Although I believe the practice of just passing troubled kids through school to get rid of them is less common today in the age of standardized testing, I am all too aware of many recent and not so recent high school graduates who read and write on elementary grade levels and seem to have slipped through the cracks of our educational system. Often times teachers send me kids they have kicked out of their class for “acting out”, and these kids are usually failing that class and have learned very quickly that if they act out, they will either get left alone or removed from the situation they don’t want to be in anyway. Up until recently, the real situation wasn’t getting dealt with as I had ignored the possible learning issues going on and went straight to trying to solve the cognitive and behavioral problems as I’ve been trained to do. 

Without help, these kids who manage to skate through high school will find that functioning in the real world is much harder. Many of the manipulation, distracting and defense mechanisms that worked in high school will not work in society and may actually get them hurt, arrested or worse. Unlike Dexter Manley who was a star football player and had the athletic talent and financial resources to hide his issues (at least for awhile), most of these young people will be unable to get or keep jobs and will most likely turn to drugs, alcohol, and criminal activities as ways of trying to cope. Ignoring the problem now will only cost everyone more later when these young people are carjacking us, or we are using our tax payers money to feed them in jail.  

If you have or are a parent of a child with a learning disability I would love to hear from you.
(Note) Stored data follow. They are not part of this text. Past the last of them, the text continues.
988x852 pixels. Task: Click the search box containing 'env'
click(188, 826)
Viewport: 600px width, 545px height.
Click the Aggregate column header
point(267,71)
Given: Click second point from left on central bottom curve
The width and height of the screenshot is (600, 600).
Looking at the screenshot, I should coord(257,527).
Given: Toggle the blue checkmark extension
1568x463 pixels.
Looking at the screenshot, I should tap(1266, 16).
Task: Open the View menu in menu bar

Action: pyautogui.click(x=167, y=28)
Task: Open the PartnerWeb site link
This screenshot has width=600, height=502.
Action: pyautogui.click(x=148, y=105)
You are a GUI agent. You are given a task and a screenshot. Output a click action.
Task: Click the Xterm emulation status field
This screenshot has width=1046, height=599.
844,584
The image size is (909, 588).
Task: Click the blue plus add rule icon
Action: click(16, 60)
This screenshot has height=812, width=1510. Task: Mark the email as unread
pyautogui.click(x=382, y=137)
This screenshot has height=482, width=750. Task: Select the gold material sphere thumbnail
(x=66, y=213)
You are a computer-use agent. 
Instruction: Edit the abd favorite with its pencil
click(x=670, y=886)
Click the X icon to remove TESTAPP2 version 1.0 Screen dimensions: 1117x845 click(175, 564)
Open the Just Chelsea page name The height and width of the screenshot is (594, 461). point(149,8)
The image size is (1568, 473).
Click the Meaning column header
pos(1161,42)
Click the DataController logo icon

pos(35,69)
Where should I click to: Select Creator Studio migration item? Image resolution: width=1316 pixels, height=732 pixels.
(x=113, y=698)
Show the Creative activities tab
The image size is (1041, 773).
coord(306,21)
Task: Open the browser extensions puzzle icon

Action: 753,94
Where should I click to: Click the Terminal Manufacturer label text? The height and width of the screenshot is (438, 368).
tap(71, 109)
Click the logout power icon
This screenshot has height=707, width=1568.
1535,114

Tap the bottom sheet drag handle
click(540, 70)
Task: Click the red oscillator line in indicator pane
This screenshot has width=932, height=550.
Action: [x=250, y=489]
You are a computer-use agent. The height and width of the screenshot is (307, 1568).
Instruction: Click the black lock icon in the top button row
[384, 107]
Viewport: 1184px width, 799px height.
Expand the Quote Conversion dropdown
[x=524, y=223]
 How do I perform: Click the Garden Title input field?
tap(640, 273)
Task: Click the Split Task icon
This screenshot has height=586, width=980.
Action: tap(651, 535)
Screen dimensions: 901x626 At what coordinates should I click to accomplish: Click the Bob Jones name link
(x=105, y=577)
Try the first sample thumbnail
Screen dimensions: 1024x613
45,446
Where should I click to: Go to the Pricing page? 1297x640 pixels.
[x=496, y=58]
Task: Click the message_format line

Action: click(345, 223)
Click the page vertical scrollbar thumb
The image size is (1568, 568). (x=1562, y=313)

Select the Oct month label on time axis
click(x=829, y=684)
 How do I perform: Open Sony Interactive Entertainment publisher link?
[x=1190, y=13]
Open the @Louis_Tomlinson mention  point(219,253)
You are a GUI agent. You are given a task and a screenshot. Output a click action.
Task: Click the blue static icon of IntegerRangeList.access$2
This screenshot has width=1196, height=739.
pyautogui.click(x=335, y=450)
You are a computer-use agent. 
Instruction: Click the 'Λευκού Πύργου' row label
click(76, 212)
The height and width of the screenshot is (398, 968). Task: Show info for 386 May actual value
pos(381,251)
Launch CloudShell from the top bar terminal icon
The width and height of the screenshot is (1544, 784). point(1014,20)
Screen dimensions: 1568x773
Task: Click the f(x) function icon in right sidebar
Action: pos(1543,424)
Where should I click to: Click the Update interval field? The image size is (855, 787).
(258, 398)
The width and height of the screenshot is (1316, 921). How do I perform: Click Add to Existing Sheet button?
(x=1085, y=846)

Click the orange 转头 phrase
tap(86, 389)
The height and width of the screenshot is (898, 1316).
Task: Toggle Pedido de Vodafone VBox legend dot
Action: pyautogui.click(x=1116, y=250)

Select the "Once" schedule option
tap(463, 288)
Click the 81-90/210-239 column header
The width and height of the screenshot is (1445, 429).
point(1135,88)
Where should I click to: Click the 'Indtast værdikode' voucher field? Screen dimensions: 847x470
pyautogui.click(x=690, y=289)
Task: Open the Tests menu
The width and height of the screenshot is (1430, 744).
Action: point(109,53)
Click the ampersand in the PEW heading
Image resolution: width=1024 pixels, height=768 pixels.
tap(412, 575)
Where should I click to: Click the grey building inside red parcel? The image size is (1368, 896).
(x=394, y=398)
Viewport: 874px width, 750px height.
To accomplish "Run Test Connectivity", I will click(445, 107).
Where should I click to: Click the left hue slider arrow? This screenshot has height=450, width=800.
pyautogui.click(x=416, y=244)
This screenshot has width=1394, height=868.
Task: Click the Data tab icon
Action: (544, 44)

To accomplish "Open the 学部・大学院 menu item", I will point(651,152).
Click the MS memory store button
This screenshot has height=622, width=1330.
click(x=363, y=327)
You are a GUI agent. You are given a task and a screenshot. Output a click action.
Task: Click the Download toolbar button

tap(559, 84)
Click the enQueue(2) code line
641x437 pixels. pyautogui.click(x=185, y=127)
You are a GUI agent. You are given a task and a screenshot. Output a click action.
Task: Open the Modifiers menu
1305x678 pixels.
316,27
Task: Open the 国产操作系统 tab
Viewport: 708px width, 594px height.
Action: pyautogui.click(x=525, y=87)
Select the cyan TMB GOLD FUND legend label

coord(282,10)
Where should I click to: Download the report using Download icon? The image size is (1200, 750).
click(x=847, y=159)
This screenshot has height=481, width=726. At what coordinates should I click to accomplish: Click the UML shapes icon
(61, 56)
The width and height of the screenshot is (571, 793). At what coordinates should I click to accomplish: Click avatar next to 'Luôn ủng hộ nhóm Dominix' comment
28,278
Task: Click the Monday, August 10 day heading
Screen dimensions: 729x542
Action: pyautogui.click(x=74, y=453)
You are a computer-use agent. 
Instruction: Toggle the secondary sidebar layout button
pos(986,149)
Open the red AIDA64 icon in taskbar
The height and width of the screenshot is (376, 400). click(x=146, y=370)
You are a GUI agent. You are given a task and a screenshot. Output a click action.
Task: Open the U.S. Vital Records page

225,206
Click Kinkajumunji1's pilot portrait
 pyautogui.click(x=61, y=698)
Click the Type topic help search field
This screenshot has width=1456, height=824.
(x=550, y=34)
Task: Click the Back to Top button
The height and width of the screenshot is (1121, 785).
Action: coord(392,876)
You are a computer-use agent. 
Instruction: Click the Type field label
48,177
If you are a parent and have a child that is acting out and also struggling in school, it would be a good idea to have him or her tested for a learning disability. I think often learning disabilities go undiagnosed because parents are unwilling to have their kids tested. No one wants to have a child with a learning disability, but having that disability identified and attended to will allow that child to learn how to adjust and succeed. Not giving your child that opportunity out of fear of labeling could be detrimental to his/her future.